■ STORED DATA ■
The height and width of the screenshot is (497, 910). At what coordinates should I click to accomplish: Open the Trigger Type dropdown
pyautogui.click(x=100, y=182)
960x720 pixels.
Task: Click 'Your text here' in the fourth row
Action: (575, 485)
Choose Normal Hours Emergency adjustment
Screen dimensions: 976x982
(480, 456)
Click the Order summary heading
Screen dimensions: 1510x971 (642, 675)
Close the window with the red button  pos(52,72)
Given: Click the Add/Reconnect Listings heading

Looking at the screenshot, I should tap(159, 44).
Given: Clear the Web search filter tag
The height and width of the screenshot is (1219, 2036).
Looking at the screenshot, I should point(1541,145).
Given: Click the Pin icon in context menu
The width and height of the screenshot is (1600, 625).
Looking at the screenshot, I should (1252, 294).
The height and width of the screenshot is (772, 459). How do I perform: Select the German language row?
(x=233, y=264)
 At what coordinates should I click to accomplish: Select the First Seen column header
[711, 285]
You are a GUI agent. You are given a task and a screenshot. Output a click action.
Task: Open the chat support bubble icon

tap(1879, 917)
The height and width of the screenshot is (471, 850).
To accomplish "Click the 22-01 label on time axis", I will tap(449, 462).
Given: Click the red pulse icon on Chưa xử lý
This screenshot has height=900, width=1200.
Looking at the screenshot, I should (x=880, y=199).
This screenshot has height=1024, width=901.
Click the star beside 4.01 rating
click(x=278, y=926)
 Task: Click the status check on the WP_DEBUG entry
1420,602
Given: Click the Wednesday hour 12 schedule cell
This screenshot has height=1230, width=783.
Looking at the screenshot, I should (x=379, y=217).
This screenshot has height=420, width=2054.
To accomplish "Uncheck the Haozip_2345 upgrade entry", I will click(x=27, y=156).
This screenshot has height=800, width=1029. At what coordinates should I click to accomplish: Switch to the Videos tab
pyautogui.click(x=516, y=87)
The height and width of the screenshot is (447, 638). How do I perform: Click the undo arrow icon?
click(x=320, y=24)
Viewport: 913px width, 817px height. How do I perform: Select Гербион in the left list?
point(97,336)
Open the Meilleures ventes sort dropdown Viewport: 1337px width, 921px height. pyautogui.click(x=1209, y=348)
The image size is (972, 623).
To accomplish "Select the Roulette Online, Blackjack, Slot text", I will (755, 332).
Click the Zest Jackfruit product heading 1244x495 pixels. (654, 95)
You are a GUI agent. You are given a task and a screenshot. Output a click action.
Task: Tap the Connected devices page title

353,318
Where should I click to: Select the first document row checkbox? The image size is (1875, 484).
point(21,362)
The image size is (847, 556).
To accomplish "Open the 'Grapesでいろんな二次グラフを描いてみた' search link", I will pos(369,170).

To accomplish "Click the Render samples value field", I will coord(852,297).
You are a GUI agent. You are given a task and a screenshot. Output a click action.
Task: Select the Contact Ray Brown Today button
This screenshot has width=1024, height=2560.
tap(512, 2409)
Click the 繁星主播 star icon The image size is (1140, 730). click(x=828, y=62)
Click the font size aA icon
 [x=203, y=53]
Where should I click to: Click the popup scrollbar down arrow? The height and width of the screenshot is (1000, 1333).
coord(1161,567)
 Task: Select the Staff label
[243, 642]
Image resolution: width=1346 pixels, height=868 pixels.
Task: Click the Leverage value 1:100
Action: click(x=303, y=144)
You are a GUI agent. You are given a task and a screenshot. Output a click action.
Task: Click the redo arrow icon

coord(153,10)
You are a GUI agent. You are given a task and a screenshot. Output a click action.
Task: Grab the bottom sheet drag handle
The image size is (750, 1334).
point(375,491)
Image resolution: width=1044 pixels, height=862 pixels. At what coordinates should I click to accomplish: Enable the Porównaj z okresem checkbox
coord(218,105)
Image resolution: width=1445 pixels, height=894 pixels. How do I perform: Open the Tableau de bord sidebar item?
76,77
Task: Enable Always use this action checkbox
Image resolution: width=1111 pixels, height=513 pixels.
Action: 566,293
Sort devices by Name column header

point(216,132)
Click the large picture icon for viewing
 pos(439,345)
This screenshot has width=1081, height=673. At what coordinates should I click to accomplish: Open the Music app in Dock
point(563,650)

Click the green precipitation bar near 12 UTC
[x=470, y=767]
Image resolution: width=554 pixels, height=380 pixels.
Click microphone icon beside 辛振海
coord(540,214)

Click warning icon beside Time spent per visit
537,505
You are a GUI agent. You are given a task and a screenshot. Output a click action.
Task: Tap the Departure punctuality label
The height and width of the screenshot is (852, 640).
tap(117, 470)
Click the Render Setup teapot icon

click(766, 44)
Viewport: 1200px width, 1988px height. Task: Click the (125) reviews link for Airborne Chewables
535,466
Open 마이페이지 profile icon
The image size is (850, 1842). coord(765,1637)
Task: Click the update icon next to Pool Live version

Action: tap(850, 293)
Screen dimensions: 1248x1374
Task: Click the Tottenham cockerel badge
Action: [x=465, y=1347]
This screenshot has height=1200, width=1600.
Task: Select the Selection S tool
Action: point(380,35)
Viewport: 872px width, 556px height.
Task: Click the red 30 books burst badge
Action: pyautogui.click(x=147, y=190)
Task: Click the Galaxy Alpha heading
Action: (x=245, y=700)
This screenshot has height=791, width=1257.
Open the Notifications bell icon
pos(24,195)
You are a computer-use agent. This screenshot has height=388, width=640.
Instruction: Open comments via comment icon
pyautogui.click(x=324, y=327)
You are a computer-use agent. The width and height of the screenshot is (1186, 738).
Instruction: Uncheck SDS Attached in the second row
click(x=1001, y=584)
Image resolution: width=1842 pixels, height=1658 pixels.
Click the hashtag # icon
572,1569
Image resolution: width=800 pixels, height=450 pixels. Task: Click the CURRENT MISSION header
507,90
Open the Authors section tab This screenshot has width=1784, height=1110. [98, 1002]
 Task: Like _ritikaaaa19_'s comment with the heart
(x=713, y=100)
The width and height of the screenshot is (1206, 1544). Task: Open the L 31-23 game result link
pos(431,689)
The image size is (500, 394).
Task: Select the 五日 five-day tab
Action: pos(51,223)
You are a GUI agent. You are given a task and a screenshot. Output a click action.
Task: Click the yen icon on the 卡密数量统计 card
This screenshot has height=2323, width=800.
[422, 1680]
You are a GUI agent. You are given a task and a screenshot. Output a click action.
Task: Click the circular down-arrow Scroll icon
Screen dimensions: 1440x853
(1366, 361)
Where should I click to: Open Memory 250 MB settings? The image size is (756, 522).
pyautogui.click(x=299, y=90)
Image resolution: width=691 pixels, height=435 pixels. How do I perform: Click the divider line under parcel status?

■ TASK OBJECTIVE ■
Create a word-for-word copy of the whole listing.

■ COMPLETED EXERCISE ■
The height and width of the screenshot is (497, 910). At what coordinates should I click to accomplish: Open the Trigger Type dropdown
pyautogui.click(x=100, y=182)
960x720 pixels.
Task: Click 'Your text here' in the fourth row
Action: (575, 485)
Choose Normal Hours Emergency adjustment
Screen dimensions: 976x982
(480, 456)
Click the Order summary heading
Screen dimensions: 1510x971 (642, 675)
Close the window with the red button  pos(52,72)
Given: Click the Add/Reconnect Listings heading

Looking at the screenshot, I should tap(159, 44).
Given: Clear the Web search filter tag
The height and width of the screenshot is (1219, 2036).
Looking at the screenshot, I should point(1541,145).
Given: Click the Pin icon in context menu
The width and height of the screenshot is (1600, 625).
Looking at the screenshot, I should (1252, 294).
The height and width of the screenshot is (772, 459). How do I perform: Select the German language row?
(x=233, y=264)
 At what coordinates should I click to accomplish: Select the First Seen column header
[711, 285]
You are a GUI agent. You are given a task and a screenshot. Output a click action.
Task: Open the chat support bubble icon

tap(1879, 917)
The height and width of the screenshot is (471, 850).
To accomplish "Click the 22-01 label on time axis", I will tap(449, 462).
Given: Click the red pulse icon on Chưa xử lý
This screenshot has height=900, width=1200.
Looking at the screenshot, I should (x=880, y=199).
This screenshot has height=1024, width=901.
Click the star beside 4.01 rating
click(x=278, y=926)
 Task: Click the status check on the WP_DEBUG entry
1420,602
Given: Click the Wednesday hour 12 schedule cell
This screenshot has height=1230, width=783.
Looking at the screenshot, I should (x=379, y=217).
This screenshot has height=420, width=2054.
To accomplish "Uncheck the Haozip_2345 upgrade entry", I will click(x=27, y=156).
This screenshot has height=800, width=1029. At what coordinates should I click to accomplish: Switch to the Videos tab
pyautogui.click(x=516, y=87)
The height and width of the screenshot is (447, 638). How do I perform: Click the undo arrow icon?
click(x=320, y=24)
Viewport: 913px width, 817px height. How do I perform: Select Гербион in the left list?
point(97,336)
Open the Meilleures ventes sort dropdown Viewport: 1337px width, 921px height. pyautogui.click(x=1209, y=348)
The image size is (972, 623).
To accomplish "Select the Roulette Online, Blackjack, Slot text", I will (755, 332).
Click the Zest Jackfruit product heading 1244x495 pixels. (654, 95)
You are a GUI agent. You are given a task and a screenshot. Output a click action.
Task: Tap the Connected devices page title

353,318
Where should I click to: Select the first document row checkbox? The image size is (1875, 484).
point(21,362)
The image size is (847, 556).
To accomplish "Open the 'Grapesでいろんな二次グラフを描いてみた' search link", I will pos(369,170).

To accomplish "Click the Render samples value field", I will coord(852,297).
You are a GUI agent. You are given a task and a screenshot. Output a click action.
Task: Select the Contact Ray Brown Today button
This screenshot has width=1024, height=2560.
tap(512, 2409)
Click the 繁星主播 star icon The image size is (1140, 730). click(x=828, y=62)
Click the font size aA icon
 [x=203, y=53]
Where should I click to: Click the popup scrollbar down arrow? The height and width of the screenshot is (1000, 1333).
coord(1161,567)
 Task: Select the Staff label
[243, 642]
Image resolution: width=1346 pixels, height=868 pixels.
Task: Click the Leverage value 1:100
Action: click(x=303, y=144)
You are a GUI agent. You are given a task and a screenshot. Output a click action.
Task: Click the redo arrow icon

coord(153,10)
You are a GUI agent. You are given a task and a screenshot. Output a click action.
Task: Grab the bottom sheet drag handle
The image size is (750, 1334).
point(375,491)
Image resolution: width=1044 pixels, height=862 pixels. At what coordinates should I click to accomplish: Enable the Porównaj z okresem checkbox
coord(218,105)
Image resolution: width=1445 pixels, height=894 pixels. How do I perform: Open the Tableau de bord sidebar item?
76,77
Task: Enable Always use this action checkbox
Image resolution: width=1111 pixels, height=513 pixels.
Action: 566,293
Sort devices by Name column header

point(216,132)
Click the large picture icon for viewing
 pos(439,345)
This screenshot has width=1081, height=673. At what coordinates should I click to accomplish: Open the Music app in Dock
point(563,650)

Click the green precipitation bar near 12 UTC
[x=470, y=767]
Image resolution: width=554 pixels, height=380 pixels.
Click microphone icon beside 辛振海
coord(540,214)

Click warning icon beside Time spent per visit
537,505
You are a GUI agent. You are given a task and a screenshot. Output a click action.
Task: Tap the Departure punctuality label
The height and width of the screenshot is (852, 640).
tap(117, 470)
Click the Render Setup teapot icon

click(766, 44)
Viewport: 1200px width, 1988px height. Task: Click the (125) reviews link for Airborne Chewables
535,466
Open 마이페이지 profile icon
The image size is (850, 1842). coord(765,1637)
Task: Click the update icon next to Pool Live version

Action: tap(850, 293)
Screen dimensions: 1248x1374
Task: Click the Tottenham cockerel badge
Action: [x=465, y=1347]
This screenshot has height=1200, width=1600.
Task: Select the Selection S tool
Action: point(380,35)
Viewport: 872px width, 556px height.
Task: Click the red 30 books burst badge
Action: pyautogui.click(x=147, y=190)
Task: Click the Galaxy Alpha heading
Action: (x=245, y=700)
This screenshot has height=791, width=1257.
Open the Notifications bell icon
pos(24,195)
You are a computer-use agent. This screenshot has height=388, width=640.
Instruction: Open comments via comment icon
pyautogui.click(x=324, y=327)
You are a computer-use agent. The width and height of the screenshot is (1186, 738).
Instruction: Uncheck SDS Attached in the second row
click(x=1001, y=584)
Image resolution: width=1842 pixels, height=1658 pixels.
Click the hashtag # icon
572,1569
Image resolution: width=800 pixels, height=450 pixels. Task: Click the CURRENT MISSION header
507,90
Open the Authors section tab This screenshot has width=1784, height=1110. [98, 1002]
 Task: Like _ritikaaaa19_'s comment with the heart
(x=713, y=100)
The width and height of the screenshot is (1206, 1544). Task: Open the L 31-23 game result link
pos(431,689)
The image size is (500, 394).
Task: Select the 五日 five-day tab
Action: pos(51,223)
You are a GUI agent. You are given a task and a screenshot. Output a click action.
Task: Click the yen icon on the 卡密数量统计 card
This screenshot has height=2323, width=800.
[422, 1680]
You are a GUI agent. You are given a task and a screenshot. Output a click action.
Task: Click the circular down-arrow Scroll icon
Screen dimensions: 1440x853
(1366, 361)
Where should I click to: Open Memory 250 MB settings? The image size is (756, 522).
pyautogui.click(x=299, y=90)
Image resolution: width=691 pixels, height=435 pixels. How do I perform: Click the divider line under parcel status?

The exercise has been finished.